> **EXERCISE DESCRIPTION**
According to the passage on Chinese social media and overseas travel, what was DaoDao, and when was it launched?

> **DOCUMENT PASSAGE**
%%

Around 2008, the first social media networks started to become popular in China.  And yes, I remember the time (somewhere in 2008), where Facebook and Twitter were freely accessible in China. With the launch of Weibo in 2009 and dozens of other Chinese social media networks, Chinese outbound travelers started to post stories about their experiences about their overseas travel, and make comments about hotels (since 2008 with the launch of DaoDao, the Chinese version of TripAdvisor). I frequently read translations in English of comments written in Chinese Mandarin about famous luxury hotels in New York, London or Paris, and the first comments and reviews were incredibly negative. Most of them expressed how the staff of these famous hotels lacked of respect with their first Chinese guests, and did clearly offer them a second-class experience compared to other guests from western countries. I was also surprised to see that nobody in these hotels made the effort to request a translation of comments made by their Chinese guests and analyze them.

%%

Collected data

%%

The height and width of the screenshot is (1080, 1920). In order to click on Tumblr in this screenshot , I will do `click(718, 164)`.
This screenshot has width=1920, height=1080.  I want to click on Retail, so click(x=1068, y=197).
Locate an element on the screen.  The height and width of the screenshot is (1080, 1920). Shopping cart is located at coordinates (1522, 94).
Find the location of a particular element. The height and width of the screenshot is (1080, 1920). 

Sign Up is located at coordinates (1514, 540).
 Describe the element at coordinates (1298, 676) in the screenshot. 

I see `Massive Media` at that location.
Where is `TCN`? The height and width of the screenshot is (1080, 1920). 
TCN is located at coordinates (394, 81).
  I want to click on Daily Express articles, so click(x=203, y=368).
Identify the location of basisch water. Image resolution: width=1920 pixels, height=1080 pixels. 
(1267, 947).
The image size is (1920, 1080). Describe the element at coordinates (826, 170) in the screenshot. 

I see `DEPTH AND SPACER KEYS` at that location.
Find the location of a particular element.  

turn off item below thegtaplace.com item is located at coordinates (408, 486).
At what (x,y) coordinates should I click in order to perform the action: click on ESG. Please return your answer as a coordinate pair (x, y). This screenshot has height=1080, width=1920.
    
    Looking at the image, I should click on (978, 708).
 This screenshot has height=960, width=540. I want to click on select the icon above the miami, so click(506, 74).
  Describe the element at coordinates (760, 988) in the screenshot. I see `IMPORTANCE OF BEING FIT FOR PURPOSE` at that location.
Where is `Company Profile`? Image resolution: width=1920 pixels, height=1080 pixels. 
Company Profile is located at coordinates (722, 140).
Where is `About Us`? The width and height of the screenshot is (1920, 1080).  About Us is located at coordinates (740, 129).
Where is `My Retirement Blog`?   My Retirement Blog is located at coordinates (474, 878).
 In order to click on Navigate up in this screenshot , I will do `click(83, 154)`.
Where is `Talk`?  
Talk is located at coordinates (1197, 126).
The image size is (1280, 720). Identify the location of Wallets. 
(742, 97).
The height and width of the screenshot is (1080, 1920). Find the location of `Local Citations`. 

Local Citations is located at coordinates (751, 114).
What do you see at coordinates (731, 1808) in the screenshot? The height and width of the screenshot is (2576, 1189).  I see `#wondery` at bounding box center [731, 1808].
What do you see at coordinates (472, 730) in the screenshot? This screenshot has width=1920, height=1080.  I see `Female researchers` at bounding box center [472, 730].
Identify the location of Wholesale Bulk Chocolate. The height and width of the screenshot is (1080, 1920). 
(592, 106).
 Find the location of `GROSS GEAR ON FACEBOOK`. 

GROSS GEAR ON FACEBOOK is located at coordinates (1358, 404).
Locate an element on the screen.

%%

> **REPLY TO THE TASK**
DaoDao was the Chinese version of TripAdvisor, launched in 2008.